**REQUIRED WORK:**
Answer these questions about the crc32c slicing-by-8 thread:
1. How much faster is slice by 8 on a 500MHz P3?
2. What clock speed does Joakim give for his embedded CPU?
3. How much cache does Joakim say that CPU has?

How much L1 cache? Or, if you'd rather not give away specifics, has the CPU
more than 8KB L1 cache? I'm willing to concede that with little cache the
added memory pressure could be painful.

As for the old x86 machines, please have a look at:
http://djwong.org/docs/ext4_metadata_checksums.html#Benchmarking

~15% faster on a 2GHz Via C7
~20% faster on a 2.7GHz P4
~25% faster on a 500MHz P3

I vaguely recall it was ~20% faster on a 400MHz P2, but all the kernel.org
wikis are still down. :(

So I suspect the key factor here is memory hierachy, since all of those systems
have at least 16K of L1 cache. Slice by 8 might actually suck on a Pentium
Proor earlier. Unfortunately I don't have anything older than a PII...

> Bobs last version tested for 64/32 bits arch and selected slice by 8/slice by 4 based
> on that.
>
> >
> > > - Last time I tested Bobs slice by 8 on ppc32 it didn't work.
> >
> > ... is crc32c broken *now*? It seems fine on x86/amd64/ppc64.
>
> Don't know, I haven't tested it. Don't have much time ATM and I don't
> want to test something I don't agree with.

It seems fine on a ppc64 running in 32bit mode too. I'll go find an old ppc32
and see how it fares. I think it's a G3 500MHz.

--D

2011-10-03 20:13:21

by Joakim Tjernlund

[permalink] [raw]
Subject: Re: [PATCH v3] crc32c: Implement CRC32c with slicing-by-8 algorithm

"Darrick J. Wong" <[email protected]> wrote on 2011/10/03 18:00:36:
>
> On Sat, Oct 01, 2011 at 03:52:00PM +0200, Joakim Tjernlund wrote:
> > "Darrick J. Wong" <[email protected]> wrote on 2011/09/30 18:12:23:
> > >
> > > [putting mailing lists on cc]

[SNIP]

> > >
> > > <shrug> I suppose I could make CRC32C_BITS configurable. What is the hardware
> > > profile of your ppc32 processor? How much L1D/L2 cache? slice-by-8 does have
> > > a big cache footprint. On the other hand it's faster than the slice-by-4
> > > (crc32) and Sarwate (crc32c) code in the kernel, even on old slow 32-bit x86
> > > processors (PII, PIII, P4).
> >
> > It is a low end embedded 333 MHz CPU with only L1 cache. How much faster
> > is slice by 8 than slice by 4 on these old x86 machines?
>
> How much L1 cache? Or, if you'd rather not give away specifics, has the CPU
> more than 8KB L1 cache? I'm willing to concede that with little cache the
> added memory pressure could be painful.
>
> As for the old x86 machines, please have a look at:
> http://djwong.org/docs/ext4_metadata_checksums.html#Benchmarking
>
> ~15% faster on a 2GHz Via C7
> ~20% faster on a 2.7GHz P4
> ~25% faster on a 500MHz P3
>
> I vaguely recall it was ~20% faster on a 400MHz P2, but all the kernel.org
> wikis are still down. :(
>
> So I suspect the key factor here is memory hierachy, since all of those systems
> have at least 16K of L1 cache. Slice by 8 might actually suck on a Pentium
> Proor earlier. Unfortunately I don't have anything older than a PII...

It is 16KB cache on this CPU. I don't know why it was so much slower. Could be a
gcc thing as gcc does a fairly lame job at optimizing crc32. Still think making this
configurable is a good thing. At least until the verdict is in from other CPUs.

Jocke

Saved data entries
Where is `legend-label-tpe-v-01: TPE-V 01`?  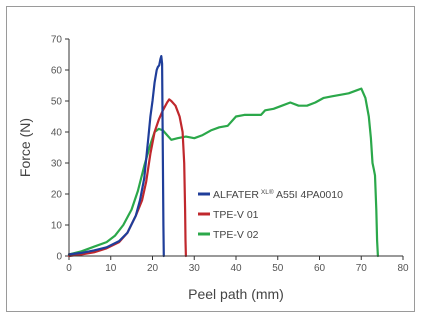 legend-label-tpe-v-01: TPE-V 01 is located at coordinates (236, 215).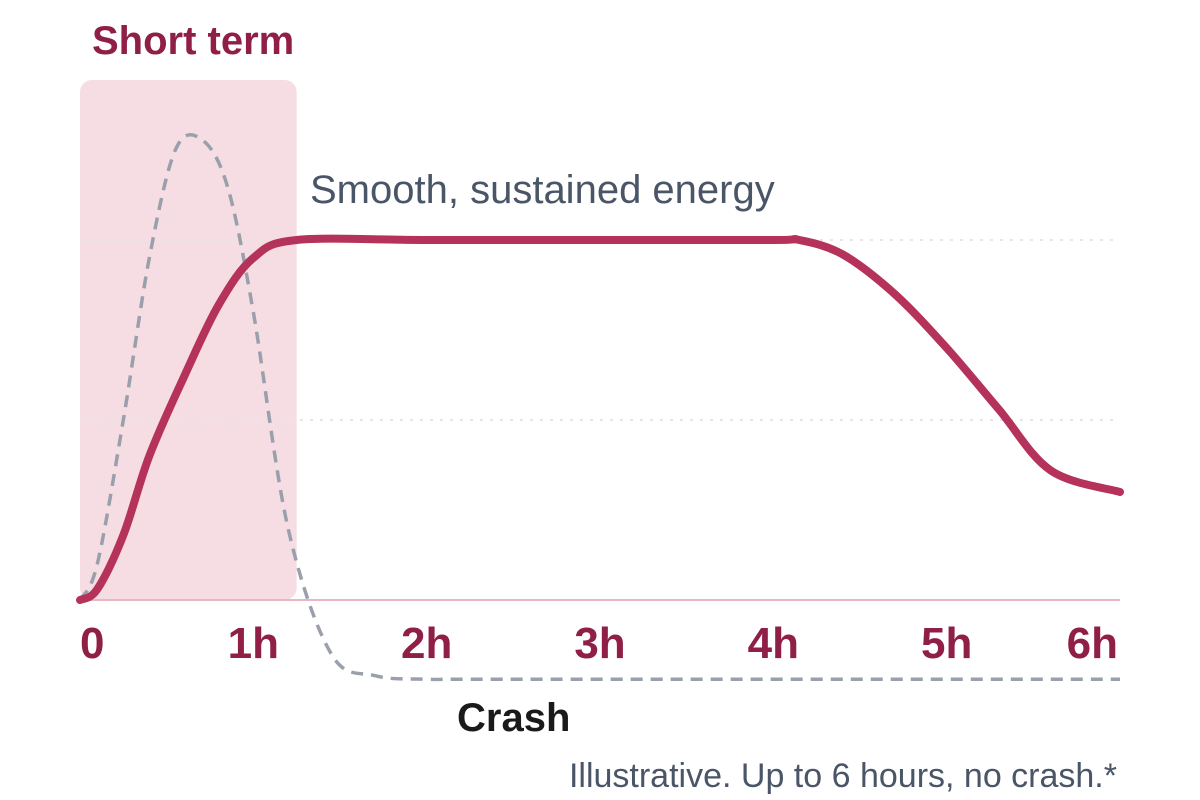 The width and height of the screenshot is (1200, 800). Describe the element at coordinates (426, 644) in the screenshot. I see `x-tick-label: 2h` at that location.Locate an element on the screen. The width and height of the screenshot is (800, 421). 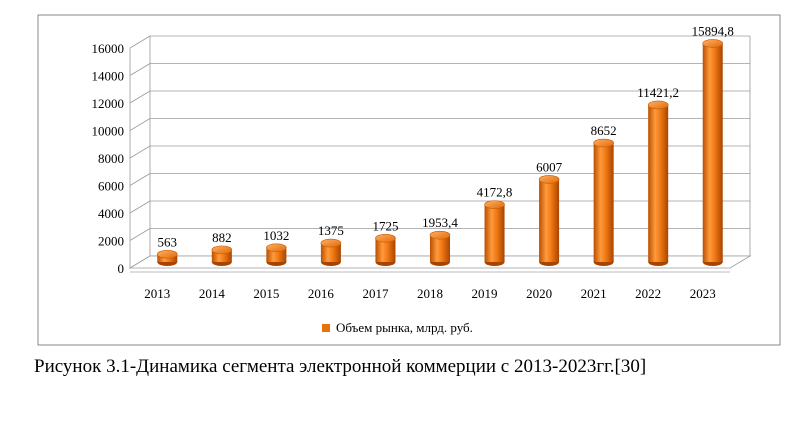
y-tick-label: 6000 is located at coordinates (111, 186).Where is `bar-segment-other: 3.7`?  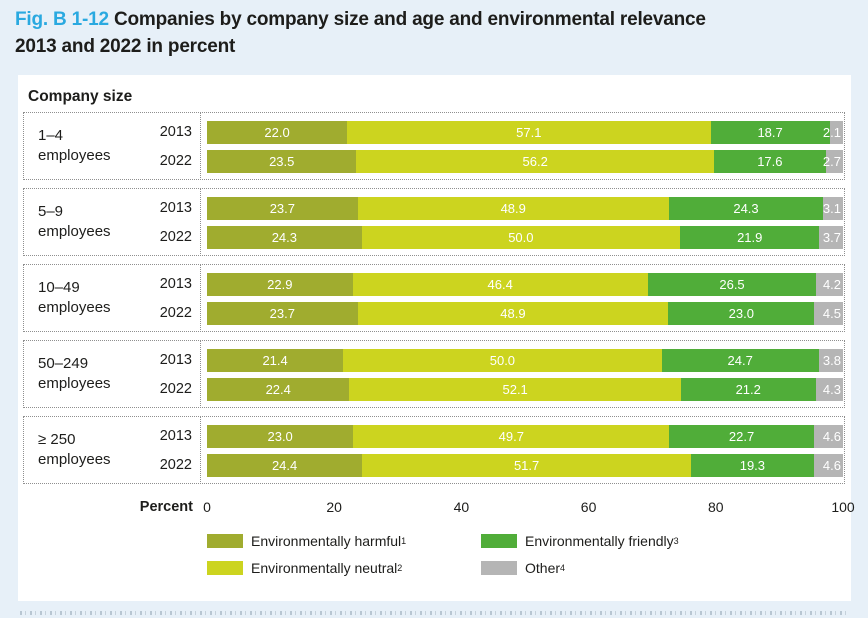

**RESULT OF THIS TASK:**
1. About 25% faster.
2. 333 MHz.
3. 16KB.